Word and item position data
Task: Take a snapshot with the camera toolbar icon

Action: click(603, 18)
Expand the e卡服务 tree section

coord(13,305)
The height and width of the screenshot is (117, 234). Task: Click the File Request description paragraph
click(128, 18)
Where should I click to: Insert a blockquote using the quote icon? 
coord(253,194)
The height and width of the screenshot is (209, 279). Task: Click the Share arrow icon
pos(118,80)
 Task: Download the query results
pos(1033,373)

==

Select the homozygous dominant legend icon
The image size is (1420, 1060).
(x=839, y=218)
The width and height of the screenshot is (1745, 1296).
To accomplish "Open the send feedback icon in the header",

#### TASK PROMPT
Scale the answer coordinates in the listing lines starting at the one containing "The height and width of the screenshot is (209, 279)." and ending at the one containing "pos(1033,373)" by 0.45, rounding to whole numbers with halves going up. Give all of those lines again, requests included, with everything else unchanged.

#### FINISHED ANSWER
The height and width of the screenshot is (209, 279). Task: Click the Share arrow icon
pos(53,36)
 Task: Download the query results
pos(465,168)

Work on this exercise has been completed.